- Location of Armington in Tazewell County, Illinois.
- Coordinates: 40°20′23″N 89°18′52″W﻿ / ﻿40.33972°N 89.31444°W
- Country: United States
- State: Illinois
- County: Tazewell

Area
- • Total: 0.29 sq mi (0.74 km^{2})
- • Land: 0.29 sq mi (0.74 km^{2})
- • Water: 0 sq mi (0.00 km^{2})
- Elevation: 627 ft (191 m)

Population (2020)
- • Total: 310
- • Density: 1,088.3/sq mi (420.19/km^{2})
- Time zone: UTC-6 (CST)
- • Summer (DST): UTC-5 (CDT)
- ZIP code: 61721
- Area code: 309
- FIPS code: 17-02206
- GNIS feature ID: 2397988

= Armington, Illinois =

Armington is a village in Tazewell County, Illinois, United States. As of the 2020 census, Armington had a population of 310. It is part of the Peoria, Illinois Metropolitan Statistical Area.
==Geography==
According to the 2010 census, Armington has a total area of 0.29 sqmi, all land.

==Demographics==

As of the census of 2000, there were 368 people, 135 households, and 98 families residing in the village. The population density was 1,283.7 PD/sqmi. There were 152 housing units at an average density of 530.2 /sqmi. The racial makeup of the village was 99.46% White, and 0.54% from two or more races. Hispanic or Latino of any race were 2.72% of the population.

There were 135 households, out of which 39.3% had children under the age of 18 living with them, 65.2% were married couples living together, 6.7% had a female householder with no husband present, and 26.7% were non-families. 25.2% of all households were made up of individuals, and 11.9% had someone living alone who was 65 years of age or older. The average household size was 2.73 and the average family size was 3.27.

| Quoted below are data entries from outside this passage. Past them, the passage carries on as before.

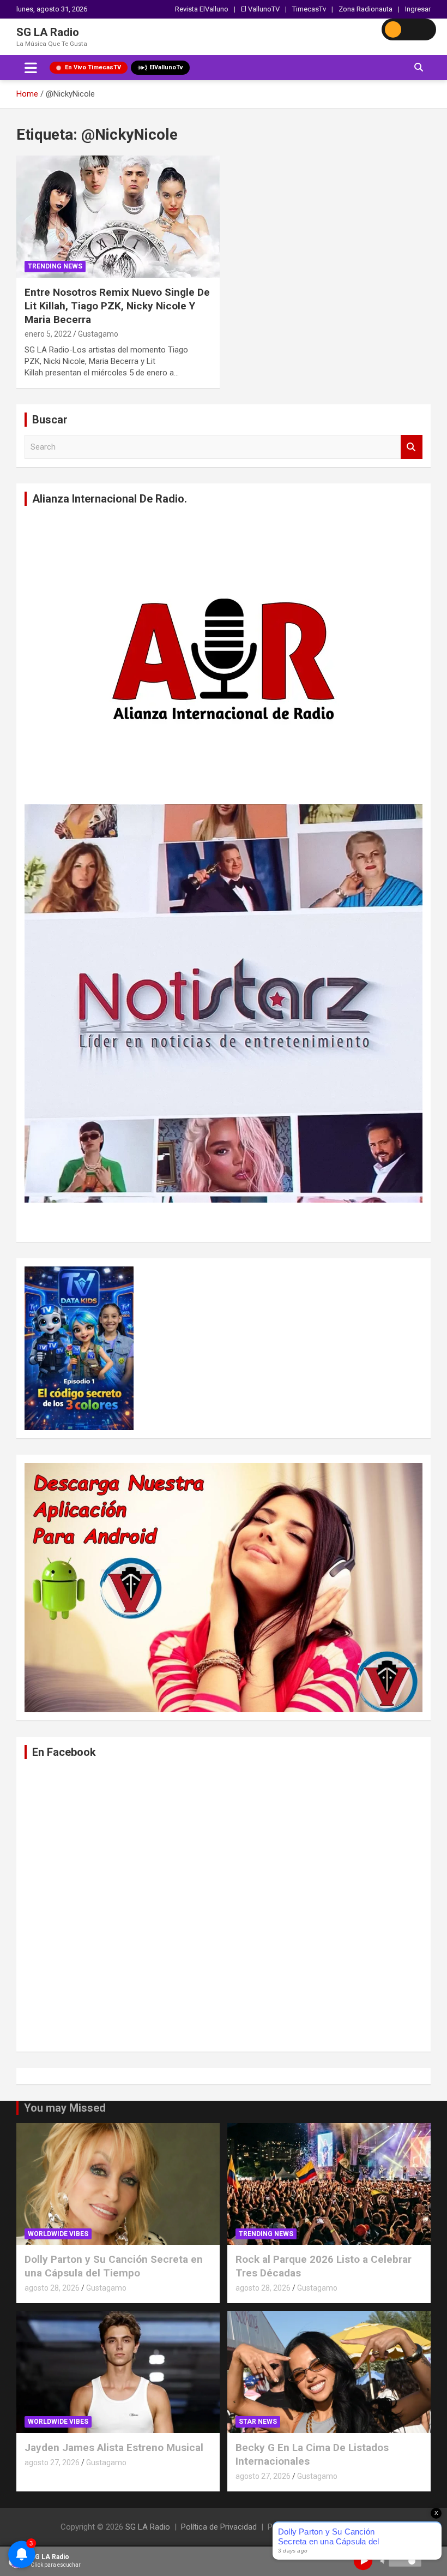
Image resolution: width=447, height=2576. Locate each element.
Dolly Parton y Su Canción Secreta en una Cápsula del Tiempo (114, 2266)
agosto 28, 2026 (52, 2288)
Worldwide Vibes (58, 2234)
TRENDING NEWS (55, 266)
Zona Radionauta (365, 9)
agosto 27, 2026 (52, 2462)
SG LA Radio (47, 32)
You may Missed (65, 2107)
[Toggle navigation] (30, 67)
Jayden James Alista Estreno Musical (114, 2447)
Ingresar (418, 9)
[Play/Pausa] (363, 2561)
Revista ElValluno (201, 9)
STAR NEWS (258, 2421)
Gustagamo (98, 334)
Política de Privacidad (219, 2527)
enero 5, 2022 (48, 334)
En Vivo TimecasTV (93, 67)
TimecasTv (309, 9)
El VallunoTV (260, 9)
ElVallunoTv (166, 67)
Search (411, 447)
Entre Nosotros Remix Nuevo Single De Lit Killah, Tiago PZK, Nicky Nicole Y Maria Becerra (117, 305)
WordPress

In the village, the population was spread out, with 34.0% under the age of 18, 3.0% from 18 to 24, 33.4% from 25 to 44, 20.4% from 45 to 64, and 9.2% who were 65 years of age or older. The median age was 33 years. For every 100 females, there were 102.2 males. For every 100 females age 18 and over, there were 96.0 males.

The median income for a household in the village was $39,583, and the median income for a family was $47,708. Males had a median income of $39,306 versus $24,167 for females. The per capita income for the village was $17,866. About 3.1% of families and 8.0% of the population were below the poverty line, including 10.3% of those under age 18 and 5.3% of those age 65 or over.

Historical population
| Census | Pop. | Note | %± |
| 1880 | 129 |  | — |
| 1890 | 241 |  | 86.8% |
| 1910 | 327 |  | — |
| 1920 | 368 |  | 12.5% |
| 1930 | 315 |  | −14.4% |
| 1940 | 299 |  | −5.1% |
| 1950 | 314 |  | 5.0% |
| 1960 | 327 |  | 4.1% |
| 1970 | 368 |  | 12.5% |
| 1980 | 297 |  | −19.3% |
| 1990 | 348 |  | 17.2% |
| 2000 | 368 |  | 5.7% |
| 2010 | 343 |  | −6.8% |
| 2020 | 310 |  | −9.6% |
U.S. Decennial Census

==Education==
The school district is Olympia Community Unit School District 16.